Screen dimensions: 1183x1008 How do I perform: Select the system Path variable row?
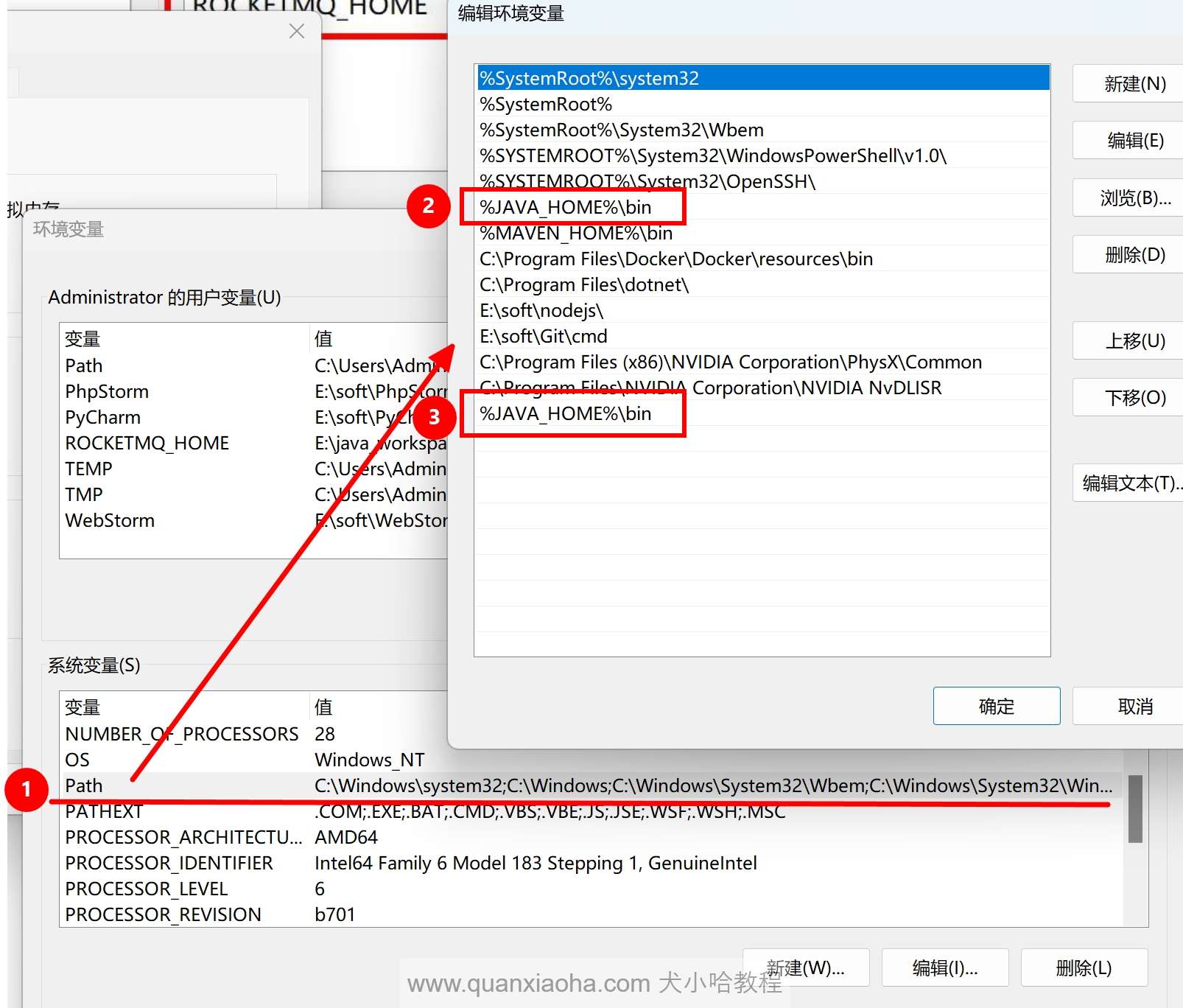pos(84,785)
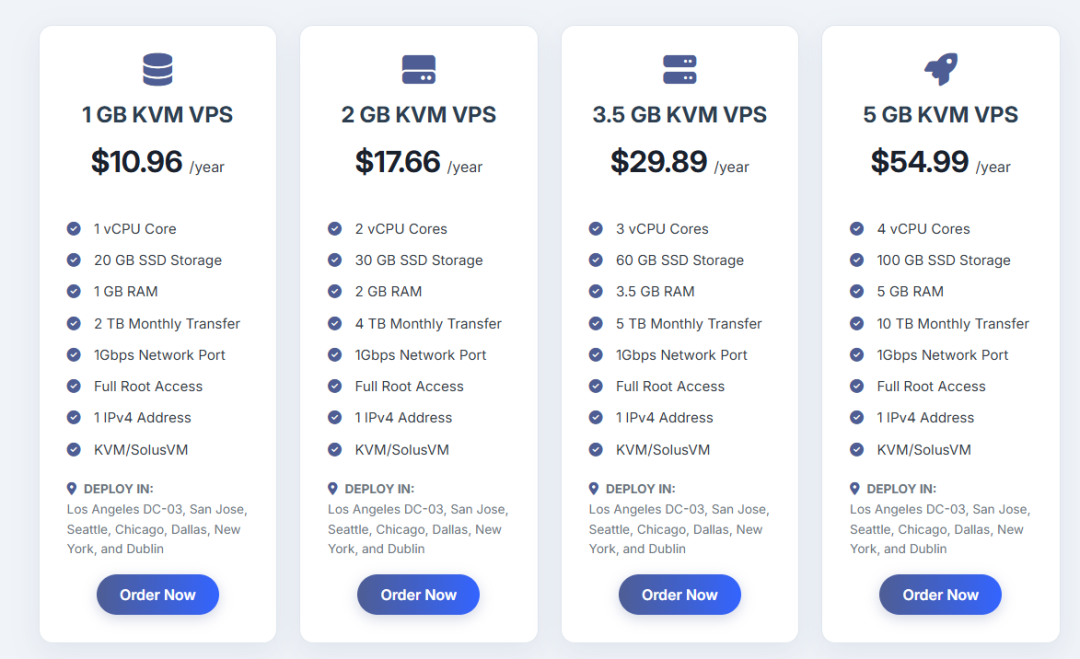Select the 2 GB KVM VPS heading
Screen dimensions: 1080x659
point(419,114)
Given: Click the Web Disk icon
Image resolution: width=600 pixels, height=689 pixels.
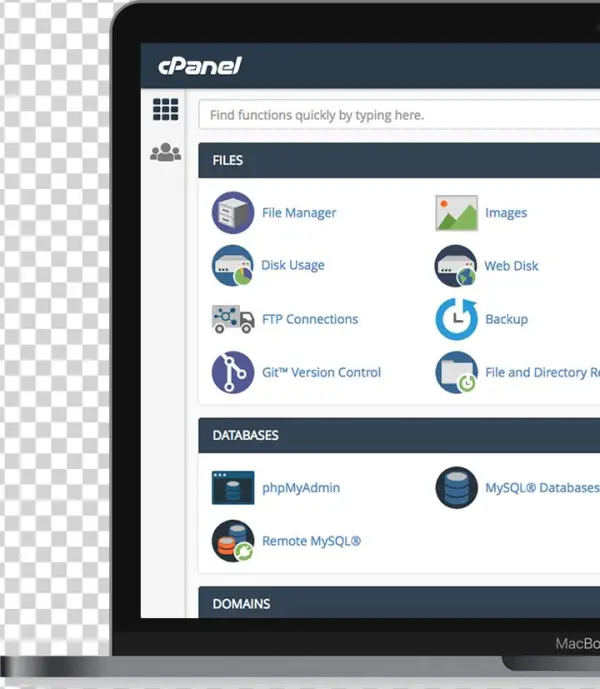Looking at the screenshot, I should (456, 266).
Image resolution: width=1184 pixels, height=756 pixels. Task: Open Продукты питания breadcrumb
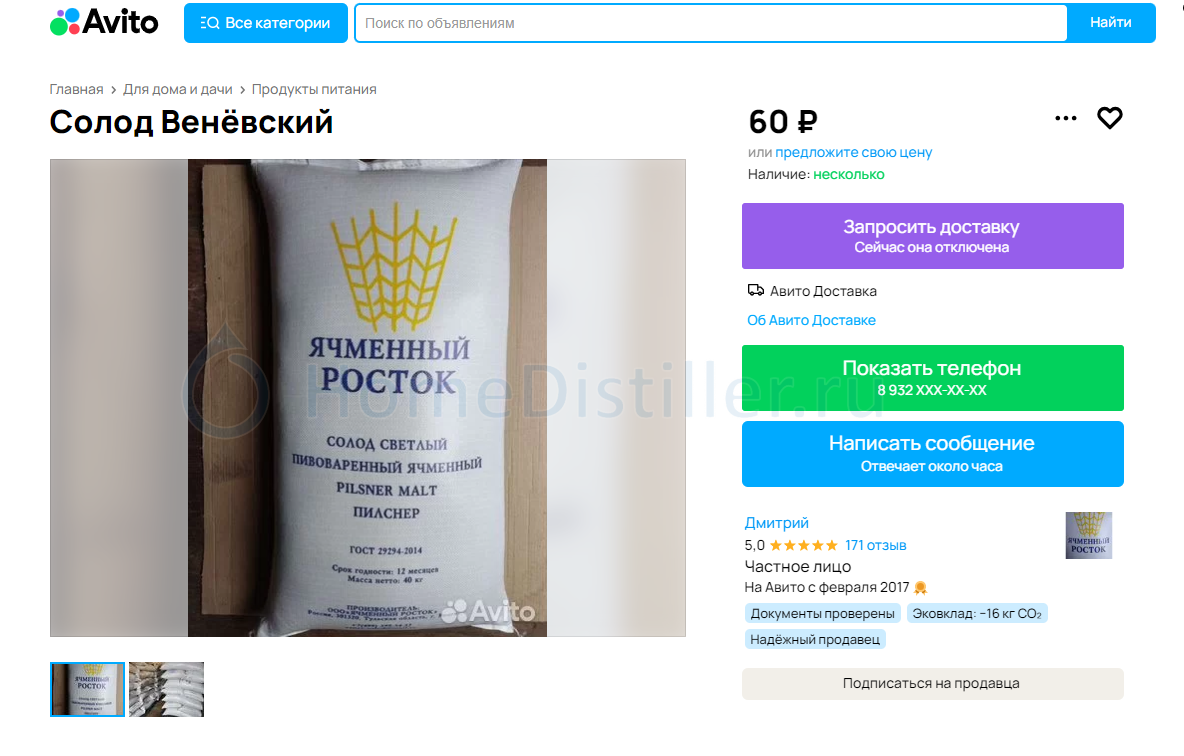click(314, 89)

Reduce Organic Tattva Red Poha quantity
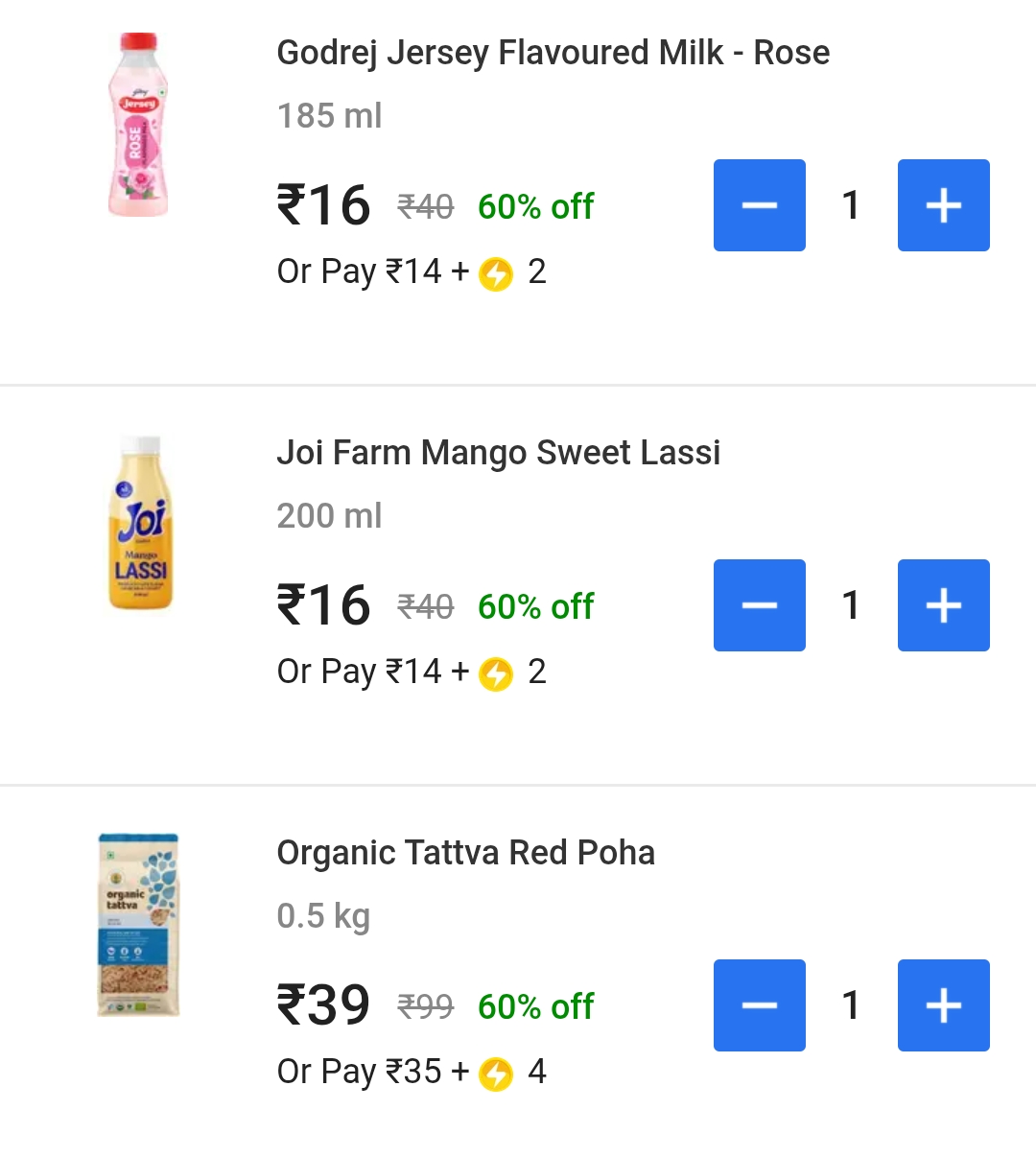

◆ ◆ ◆

■ Exercise goal: Repeat, exactly and only, the lines from the one containing "Image resolution: width=600" through the final line of the data, both ends included, leaving out any picture.

■ Exercise answer:
Image resolution: width=600 pixels, height=689 pixels.
Looking at the screenshot, I should (456, 266).
Image resolution: width=1184 pixels, height=756 pixels. Task: Open Продукты питания breadcrumb
click(314, 89)

Reduce Organic Tattva Red Poha quantity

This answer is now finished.